[Data extracted from a collection]
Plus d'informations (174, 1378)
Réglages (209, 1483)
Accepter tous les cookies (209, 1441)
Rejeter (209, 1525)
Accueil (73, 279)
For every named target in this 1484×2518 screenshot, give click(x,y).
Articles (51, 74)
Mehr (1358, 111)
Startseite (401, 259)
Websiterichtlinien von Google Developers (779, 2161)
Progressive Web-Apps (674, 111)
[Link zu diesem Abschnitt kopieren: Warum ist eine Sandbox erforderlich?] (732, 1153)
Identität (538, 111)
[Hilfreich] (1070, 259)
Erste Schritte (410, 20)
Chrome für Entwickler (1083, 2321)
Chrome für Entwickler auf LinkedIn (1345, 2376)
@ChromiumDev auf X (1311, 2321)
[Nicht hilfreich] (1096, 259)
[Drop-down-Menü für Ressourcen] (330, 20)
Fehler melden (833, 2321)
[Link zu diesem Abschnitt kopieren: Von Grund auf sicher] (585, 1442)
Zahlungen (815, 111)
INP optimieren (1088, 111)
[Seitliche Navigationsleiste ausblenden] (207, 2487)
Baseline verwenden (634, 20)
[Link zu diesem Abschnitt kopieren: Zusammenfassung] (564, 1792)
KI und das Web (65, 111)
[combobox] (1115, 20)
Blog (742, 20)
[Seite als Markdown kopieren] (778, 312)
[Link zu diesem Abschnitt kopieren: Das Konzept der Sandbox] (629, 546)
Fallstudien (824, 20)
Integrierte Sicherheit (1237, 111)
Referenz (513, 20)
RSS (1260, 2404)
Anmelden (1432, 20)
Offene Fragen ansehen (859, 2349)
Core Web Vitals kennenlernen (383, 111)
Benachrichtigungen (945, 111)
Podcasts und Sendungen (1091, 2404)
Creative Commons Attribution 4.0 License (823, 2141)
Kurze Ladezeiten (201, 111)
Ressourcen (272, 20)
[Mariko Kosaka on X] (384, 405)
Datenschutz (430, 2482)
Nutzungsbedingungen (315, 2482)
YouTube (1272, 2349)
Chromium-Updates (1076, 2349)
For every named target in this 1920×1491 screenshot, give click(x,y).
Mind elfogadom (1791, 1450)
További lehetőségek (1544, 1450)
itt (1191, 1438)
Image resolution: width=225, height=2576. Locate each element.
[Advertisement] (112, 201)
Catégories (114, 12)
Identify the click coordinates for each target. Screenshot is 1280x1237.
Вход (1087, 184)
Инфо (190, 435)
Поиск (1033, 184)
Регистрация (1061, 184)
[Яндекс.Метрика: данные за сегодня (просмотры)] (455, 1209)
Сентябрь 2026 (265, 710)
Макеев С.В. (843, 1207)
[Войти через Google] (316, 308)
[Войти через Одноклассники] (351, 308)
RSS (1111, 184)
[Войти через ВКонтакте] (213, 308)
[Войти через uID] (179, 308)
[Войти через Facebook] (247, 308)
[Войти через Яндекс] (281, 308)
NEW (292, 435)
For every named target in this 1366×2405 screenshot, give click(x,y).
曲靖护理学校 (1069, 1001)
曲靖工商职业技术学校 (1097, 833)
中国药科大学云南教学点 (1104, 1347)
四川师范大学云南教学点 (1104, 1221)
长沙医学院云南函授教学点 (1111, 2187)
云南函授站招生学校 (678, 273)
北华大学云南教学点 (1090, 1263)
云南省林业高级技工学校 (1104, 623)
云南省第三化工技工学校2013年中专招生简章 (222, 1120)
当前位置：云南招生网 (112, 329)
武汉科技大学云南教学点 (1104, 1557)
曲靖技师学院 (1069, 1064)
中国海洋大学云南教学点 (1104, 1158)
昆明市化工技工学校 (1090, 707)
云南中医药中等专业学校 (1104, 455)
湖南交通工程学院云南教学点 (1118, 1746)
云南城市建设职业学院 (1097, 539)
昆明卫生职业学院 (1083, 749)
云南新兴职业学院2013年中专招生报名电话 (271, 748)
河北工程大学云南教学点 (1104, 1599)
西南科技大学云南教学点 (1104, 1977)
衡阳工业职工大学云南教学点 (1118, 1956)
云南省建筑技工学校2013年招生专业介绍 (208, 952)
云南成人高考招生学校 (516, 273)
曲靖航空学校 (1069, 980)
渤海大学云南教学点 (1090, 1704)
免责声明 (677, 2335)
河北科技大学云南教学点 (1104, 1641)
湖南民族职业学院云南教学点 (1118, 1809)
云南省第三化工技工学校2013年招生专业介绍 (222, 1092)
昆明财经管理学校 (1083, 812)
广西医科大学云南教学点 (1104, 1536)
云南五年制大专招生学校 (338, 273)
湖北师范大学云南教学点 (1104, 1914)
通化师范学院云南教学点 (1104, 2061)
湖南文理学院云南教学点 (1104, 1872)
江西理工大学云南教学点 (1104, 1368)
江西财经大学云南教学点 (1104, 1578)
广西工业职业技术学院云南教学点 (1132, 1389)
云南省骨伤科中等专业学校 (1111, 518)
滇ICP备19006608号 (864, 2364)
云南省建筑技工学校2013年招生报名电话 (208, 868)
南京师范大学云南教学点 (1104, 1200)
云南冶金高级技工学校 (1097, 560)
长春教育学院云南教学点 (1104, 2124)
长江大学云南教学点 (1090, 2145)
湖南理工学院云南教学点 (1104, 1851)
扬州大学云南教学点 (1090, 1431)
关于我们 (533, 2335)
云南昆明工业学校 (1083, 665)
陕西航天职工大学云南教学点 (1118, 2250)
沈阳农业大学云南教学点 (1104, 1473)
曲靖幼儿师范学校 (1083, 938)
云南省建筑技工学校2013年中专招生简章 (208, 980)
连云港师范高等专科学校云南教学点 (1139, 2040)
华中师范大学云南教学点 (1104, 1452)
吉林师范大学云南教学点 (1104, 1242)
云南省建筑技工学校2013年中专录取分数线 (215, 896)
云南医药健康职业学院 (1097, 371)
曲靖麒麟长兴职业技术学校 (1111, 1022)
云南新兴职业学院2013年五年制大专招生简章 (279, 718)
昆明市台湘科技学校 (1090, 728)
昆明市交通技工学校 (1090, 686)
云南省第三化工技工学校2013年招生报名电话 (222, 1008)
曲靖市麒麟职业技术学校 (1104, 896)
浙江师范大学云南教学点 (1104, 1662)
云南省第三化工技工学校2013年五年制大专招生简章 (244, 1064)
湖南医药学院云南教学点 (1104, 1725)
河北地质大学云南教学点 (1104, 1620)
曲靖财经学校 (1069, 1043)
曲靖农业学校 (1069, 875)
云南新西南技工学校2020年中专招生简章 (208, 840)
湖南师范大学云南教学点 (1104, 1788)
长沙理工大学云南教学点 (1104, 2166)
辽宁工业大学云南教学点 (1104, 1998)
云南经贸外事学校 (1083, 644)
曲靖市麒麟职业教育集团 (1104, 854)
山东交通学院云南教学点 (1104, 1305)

Aim of the exercise> Print every line of the records exactly. Omit nothing.

Your solution>
Plus d'informations (174, 1378)
Réglages (209, 1483)
Accepter tous les cookies (209, 1441)
Rejeter (209, 1525)
Accueil (73, 279)
For every named target in this 1484×2518 screenshot, give click(x,y).
Articles (51, 74)
Mehr (1358, 111)
Startseite (401, 259)
Websiterichtlinien von Google Developers (779, 2161)
Progressive Web-Apps (674, 111)
[Link zu diesem Abschnitt kopieren: Warum ist eine Sandbox erforderlich?] (732, 1153)
Identität (538, 111)
[Hilfreich] (1070, 259)
Erste Schritte (410, 20)
Chrome für Entwickler (1083, 2321)
Chrome für Entwickler auf LinkedIn (1345, 2376)
@ChromiumDev auf X (1311, 2321)
[Nicht hilfreich] (1096, 259)
[Drop-down-Menü für Ressourcen] (330, 20)
Fehler melden (833, 2321)
[Link zu diesem Abschnitt kopieren: Von Grund auf sicher] (585, 1442)
Zahlungen (815, 111)
INP optimieren (1088, 111)
[Seitliche Navigationsleiste ausblenden] (207, 2487)
Baseline verwenden (634, 20)
[Link zu diesem Abschnitt kopieren: Zusammenfassung] (564, 1792)
KI und das Web (65, 111)
[combobox] (1115, 20)
Blog (742, 20)
[Seite als Markdown kopieren] (778, 312)
[Link zu diesem Abschnitt kopieren: Das Konzept der Sandbox] (629, 546)
Fallstudien (824, 20)
Integrierte Sicherheit (1237, 111)
Referenz (513, 20)
RSS (1260, 2404)
Anmelden (1432, 20)
Offene Fragen ansehen (859, 2349)
Core Web Vitals kennenlernen (383, 111)
Benachrichtigungen (945, 111)
Podcasts und Sendungen (1091, 2404)
Creative Commons Attribution 4.0 License (823, 2141)
Kurze Ladezeiten (201, 111)
Ressourcen (272, 20)
[Mariko Kosaka on X] (384, 405)
Datenschutz (430, 2482)
Nutzungsbedingungen (315, 2482)
YouTube (1272, 2349)
Chromium-Updates (1076, 2349)
For every named target in this 1920×1491 screenshot, give click(x,y).
Mind elfogadom (1791, 1450)
További lehetőségek (1544, 1450)
itt (1191, 1438)
Image resolution: width=225, height=2576. Locate each element.
[Advertisement] (112, 201)
Catégories (114, 12)
Identify the click coordinates for each target. Screenshot is 1280x1237.
Вход (1087, 184)
Инфо (190, 435)
Поиск (1033, 184)
Регистрация (1061, 184)
[Яндекс.Метрика: данные за сегодня (просмотры)] (455, 1209)
Сентябрь 2026 (265, 710)
Макеев С.В. (843, 1207)
[Войти через Google] (316, 308)
[Войти через Одноклассники] (351, 308)
RSS (1111, 184)
[Войти через ВКонтакте] (213, 308)
[Войти через uID] (179, 308)
[Войти через Facebook] (247, 308)
[Войти через Яндекс] (281, 308)
NEW (292, 435)
For every named target in this 1366×2405 screenshot, give click(x,y).
曲靖护理学校 (1069, 1001)
曲靖工商职业技术学校 (1097, 833)
中国药科大学云南教学点 (1104, 1347)
四川师范大学云南教学点 (1104, 1221)
长沙医学院云南函授教学点 (1111, 2187)
云南函授站招生学校 (678, 273)
北华大学云南教学点 (1090, 1263)
云南省林业高级技工学校 (1104, 623)
云南省第三化工技工学校2013年中专招生简章 (222, 1120)
当前位置：云南招生网 (112, 329)
武汉科技大学云南教学点 (1104, 1557)
曲靖技师学院 (1069, 1064)
中国海洋大学云南教学点 (1104, 1158)
昆明市化工技工学校 (1090, 707)
云南中医药中等专业学校 (1104, 455)
湖南交通工程学院云南教学点 (1118, 1746)
云南城市建设职业学院 (1097, 539)
昆明卫生职业学院 (1083, 749)
云南新兴职业学院2013年中专招生报名电话 (271, 748)
河北工程大学云南教学点 (1104, 1599)
西南科技大学云南教学点 (1104, 1977)
衡阳工业职工大学云南教学点 (1118, 1956)
云南省建筑技工学校2013年招生专业介绍 (208, 952)
云南成人高考招生学校 (516, 273)
曲靖航空学校 (1069, 980)
渤海大学云南教学点 (1090, 1704)
免责声明 (677, 2335)
河北科技大学云南教学点 (1104, 1641)
湖南民族职业学院云南教学点 (1118, 1809)
云南省第三化工技工学校2013年招生专业介绍 (222, 1092)
昆明财经管理学校 (1083, 812)
广西医科大学云南教学点 (1104, 1536)
云南五年制大专招生学校 (338, 273)
湖北师范大学云南教学点 (1104, 1914)
通化师范学院云南教学点 (1104, 2061)
湖南文理学院云南教学点 (1104, 1872)
江西理工大学云南教学点 (1104, 1368)
江西财经大学云南教学点 (1104, 1578)
广西工业职业技术学院云南教学点 (1132, 1389)
云南省骨伤科中等专业学校 (1111, 518)
滇ICP备19006608号 (864, 2364)
云南省建筑技工学校2013年招生报名电话 (208, 868)
南京师范大学云南教学点 (1104, 1200)
云南冶金高级技工学校 (1097, 560)
长春教育学院云南教学点 (1104, 2124)
长江大学云南教学点 (1090, 2145)
湖南理工学院云南教学点 (1104, 1851)
扬州大学云南教学点 (1090, 1431)
关于我们 (533, 2335)
云南昆明工业学校 (1083, 665)
陕西航天职工大学云南教学点 (1118, 2250)
沈阳农业大学云南教学点 (1104, 1473)
曲靖幼儿师范学校 (1083, 938)
云南省建筑技工学校2013年中专招生简章 (208, 980)
连云港师范高等专科学校云南教学点 (1139, 2040)
华中师范大学云南教学点 (1104, 1452)
吉林师范大学云南教学点 (1104, 1242)
云南省建筑技工学校2013年中专录取分数线 (215, 896)
云南医药健康职业学院 (1097, 371)
曲靖麒麟长兴职业技术学校 (1111, 1022)
云南新兴职业学院2013年五年制大专招生简章 (279, 718)
昆明市台湘科技学校 (1090, 728)
昆明市交通技工学校 (1090, 686)
云南省第三化工技工学校2013年招生报名电话 (222, 1008)
曲靖市麒麟职业技术学校 (1104, 896)
浙江师范大学云南教学点 (1104, 1662)
云南省第三化工技工学校2013年五年制大专招生简章 (244, 1064)
湖南医药学院云南教学点 (1104, 1725)
河北地质大学云南教学点 (1104, 1620)
曲靖财经学校 (1069, 1043)
曲靖农业学校 (1069, 875)
云南新西南技工学校2020年中专招生简章 (208, 840)
湖南师范大学云南教学点 (1104, 1788)
长沙理工大学云南教学点 (1104, 2166)
辽宁工业大学云南教学点 (1104, 1998)
云南经贸外事学校 (1083, 644)
曲靖市麒麟职业教育集团 (1104, 854)
山东交通学院云南教学点 (1104, 1305)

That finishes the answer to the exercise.